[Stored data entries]
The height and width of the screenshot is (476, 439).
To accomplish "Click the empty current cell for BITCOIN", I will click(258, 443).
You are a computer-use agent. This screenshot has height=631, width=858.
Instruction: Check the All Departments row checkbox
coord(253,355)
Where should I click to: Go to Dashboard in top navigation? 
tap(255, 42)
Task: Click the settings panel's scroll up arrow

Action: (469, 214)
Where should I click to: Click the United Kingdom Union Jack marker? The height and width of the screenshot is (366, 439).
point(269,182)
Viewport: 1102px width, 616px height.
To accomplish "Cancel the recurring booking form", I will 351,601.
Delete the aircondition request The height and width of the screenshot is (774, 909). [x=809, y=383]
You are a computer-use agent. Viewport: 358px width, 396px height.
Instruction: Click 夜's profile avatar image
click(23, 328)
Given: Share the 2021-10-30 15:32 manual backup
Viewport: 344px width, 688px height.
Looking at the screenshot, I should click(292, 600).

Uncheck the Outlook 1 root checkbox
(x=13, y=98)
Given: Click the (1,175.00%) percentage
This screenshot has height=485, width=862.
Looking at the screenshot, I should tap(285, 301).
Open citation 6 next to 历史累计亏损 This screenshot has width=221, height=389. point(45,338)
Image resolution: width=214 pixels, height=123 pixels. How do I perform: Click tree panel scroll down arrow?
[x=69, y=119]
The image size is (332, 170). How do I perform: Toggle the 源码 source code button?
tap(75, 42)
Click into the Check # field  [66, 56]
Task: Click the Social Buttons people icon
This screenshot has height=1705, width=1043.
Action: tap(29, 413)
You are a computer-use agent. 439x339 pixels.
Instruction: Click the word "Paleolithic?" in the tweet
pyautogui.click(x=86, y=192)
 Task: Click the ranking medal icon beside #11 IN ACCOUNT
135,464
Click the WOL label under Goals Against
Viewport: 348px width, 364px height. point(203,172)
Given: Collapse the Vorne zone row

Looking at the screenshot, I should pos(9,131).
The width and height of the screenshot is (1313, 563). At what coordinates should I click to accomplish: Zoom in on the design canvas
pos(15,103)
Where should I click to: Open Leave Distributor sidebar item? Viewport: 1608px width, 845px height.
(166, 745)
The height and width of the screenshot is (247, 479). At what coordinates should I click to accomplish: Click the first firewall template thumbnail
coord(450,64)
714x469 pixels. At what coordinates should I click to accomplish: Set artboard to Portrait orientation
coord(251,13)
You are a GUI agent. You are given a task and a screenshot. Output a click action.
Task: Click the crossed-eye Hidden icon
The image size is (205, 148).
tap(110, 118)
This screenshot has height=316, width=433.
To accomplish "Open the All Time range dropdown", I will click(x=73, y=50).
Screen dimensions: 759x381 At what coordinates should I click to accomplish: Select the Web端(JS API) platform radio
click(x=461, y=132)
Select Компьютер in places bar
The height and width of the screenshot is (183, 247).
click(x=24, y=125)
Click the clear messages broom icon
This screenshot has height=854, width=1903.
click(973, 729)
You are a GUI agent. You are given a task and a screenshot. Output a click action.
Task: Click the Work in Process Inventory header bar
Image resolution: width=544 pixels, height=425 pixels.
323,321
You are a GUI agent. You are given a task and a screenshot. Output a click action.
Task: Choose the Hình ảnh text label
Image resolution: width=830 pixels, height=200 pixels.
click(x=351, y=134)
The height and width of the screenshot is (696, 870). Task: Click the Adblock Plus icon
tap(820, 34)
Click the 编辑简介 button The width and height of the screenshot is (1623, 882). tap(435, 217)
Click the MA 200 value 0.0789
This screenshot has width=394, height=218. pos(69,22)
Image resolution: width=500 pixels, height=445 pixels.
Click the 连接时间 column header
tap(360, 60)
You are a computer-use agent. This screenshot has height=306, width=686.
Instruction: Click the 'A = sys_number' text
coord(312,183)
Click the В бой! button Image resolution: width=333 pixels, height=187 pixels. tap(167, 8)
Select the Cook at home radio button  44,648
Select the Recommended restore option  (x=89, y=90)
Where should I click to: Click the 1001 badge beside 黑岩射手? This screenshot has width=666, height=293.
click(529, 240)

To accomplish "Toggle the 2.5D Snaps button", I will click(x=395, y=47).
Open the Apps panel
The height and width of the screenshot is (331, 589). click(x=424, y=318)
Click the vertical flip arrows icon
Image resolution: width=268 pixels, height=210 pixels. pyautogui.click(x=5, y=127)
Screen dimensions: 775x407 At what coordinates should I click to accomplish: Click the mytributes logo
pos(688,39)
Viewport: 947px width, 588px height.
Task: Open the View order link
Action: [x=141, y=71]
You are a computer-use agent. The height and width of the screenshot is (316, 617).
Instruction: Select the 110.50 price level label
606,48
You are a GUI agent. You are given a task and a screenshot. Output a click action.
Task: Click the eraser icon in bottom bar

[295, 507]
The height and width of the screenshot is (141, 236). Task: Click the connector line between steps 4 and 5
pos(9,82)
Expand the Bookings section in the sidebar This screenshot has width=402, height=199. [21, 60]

### EXERCISE:
Transcribe every entry exactly.

### OUTPUT FOR THIS EXERCISE:
The height and width of the screenshot is (476, 439).
To accomplish "Click the empty current cell for BITCOIN", I will click(258, 443).
You are a computer-use agent. This screenshot has height=631, width=858.
Instruction: Check the All Departments row checkbox
coord(253,355)
Where should I click to: Go to Dashboard in top navigation? 
tap(255, 42)
Task: Click the settings panel's scroll up arrow

Action: (469, 214)
Where should I click to: Click the United Kingdom Union Jack marker? The height and width of the screenshot is (366, 439).
point(269,182)
Viewport: 1102px width, 616px height.
To accomplish "Cancel the recurring booking form", I will 351,601.
Delete the aircondition request The height and width of the screenshot is (774, 909). [x=809, y=383]
You are a computer-use agent. Viewport: 358px width, 396px height.
Instruction: Click 夜's profile avatar image
click(23, 328)
Given: Share the 2021-10-30 15:32 manual backup
Viewport: 344px width, 688px height.
Looking at the screenshot, I should click(292, 600).

Uncheck the Outlook 1 root checkbox
(x=13, y=98)
Given: Click the (1,175.00%) percentage
This screenshot has height=485, width=862.
Looking at the screenshot, I should tap(285, 301).
Open citation 6 next to 历史累计亏损 This screenshot has width=221, height=389. point(45,338)
Image resolution: width=214 pixels, height=123 pixels. How do I perform: Click tree panel scroll down arrow?
[x=69, y=119]
The image size is (332, 170). How do I perform: Toggle the 源码 source code button?
tap(75, 42)
Click into the Check # field  [66, 56]
Task: Click the Social Buttons people icon
This screenshot has height=1705, width=1043.
Action: tap(29, 413)
You are a computer-use agent. 439x339 pixels.
Instruction: Click the word "Paleolithic?" in the tweet
pyautogui.click(x=86, y=192)
 Task: Click the ranking medal icon beside #11 IN ACCOUNT
135,464
Click the WOL label under Goals Against
Viewport: 348px width, 364px height. point(203,172)
Given: Collapse the Vorne zone row

Looking at the screenshot, I should pos(9,131).
The width and height of the screenshot is (1313, 563). At what coordinates should I click to accomplish: Zoom in on the design canvas
pos(15,103)
Where should I click to: Open Leave Distributor sidebar item? Viewport: 1608px width, 845px height.
(166, 745)
The height and width of the screenshot is (247, 479). At what coordinates should I click to accomplish: Click the first firewall template thumbnail
coord(450,64)
714x469 pixels. At what coordinates should I click to accomplish: Set artboard to Portrait orientation
coord(251,13)
You are a GUI agent. You are given a task and a screenshot. Output a click action.
Task: Click the crossed-eye Hidden icon
The image size is (205, 148).
tap(110, 118)
This screenshot has height=316, width=433.
To accomplish "Open the All Time range dropdown", I will click(x=73, y=50).
Screen dimensions: 759x381 At what coordinates should I click to accomplish: Select the Web端(JS API) platform radio
click(x=461, y=132)
Select Компьютер in places bar
The height and width of the screenshot is (183, 247).
click(x=24, y=125)
Click the clear messages broom icon
This screenshot has height=854, width=1903.
click(973, 729)
You are a GUI agent. You are given a task and a screenshot. Output a click action.
Task: Click the Work in Process Inventory header bar
Image resolution: width=544 pixels, height=425 pixels.
323,321
You are a GUI agent. You are given a task and a screenshot. Output a click action.
Task: Choose the Hình ảnh text label
Image resolution: width=830 pixels, height=200 pixels.
click(x=351, y=134)
The height and width of the screenshot is (696, 870). Task: Click the Adblock Plus icon
tap(820, 34)
Click the 编辑简介 button The width and height of the screenshot is (1623, 882). tap(435, 217)
Click the MA 200 value 0.0789
This screenshot has width=394, height=218. pos(69,22)
Image resolution: width=500 pixels, height=445 pixels.
Click the 连接时间 column header
tap(360, 60)
You are a computer-use agent. This screenshot has height=306, width=686.
Instruction: Click the 'A = sys_number' text
coord(312,183)
Click the В бой! button Image resolution: width=333 pixels, height=187 pixels. tap(167, 8)
Select the Cook at home radio button  44,648
Select the Recommended restore option  (x=89, y=90)
Where should I click to: Click the 1001 badge beside 黑岩射手? This screenshot has width=666, height=293.
click(529, 240)

To accomplish "Toggle the 2.5D Snaps button", I will click(x=395, y=47).
Open the Apps panel
The height and width of the screenshot is (331, 589). click(x=424, y=318)
Click the vertical flip arrows icon
Image resolution: width=268 pixels, height=210 pixels. pyautogui.click(x=5, y=127)
Screen dimensions: 775x407 At what coordinates should I click to accomplish: Click the mytributes logo
pos(688,39)
Viewport: 947px width, 588px height.
Task: Open the View order link
Action: [x=141, y=71]
You are a computer-use agent. The height and width of the screenshot is (316, 617).
Instruction: Select the 110.50 price level label
606,48
You are a GUI agent. You are given a task and a screenshot. Output a click action.
Task: Click the eraser icon in bottom bar

[295, 507]
The height and width of the screenshot is (141, 236). Task: Click the connector line between steps 4 and 5
pos(9,82)
Expand the Bookings section in the sidebar This screenshot has width=402, height=199. [21, 60]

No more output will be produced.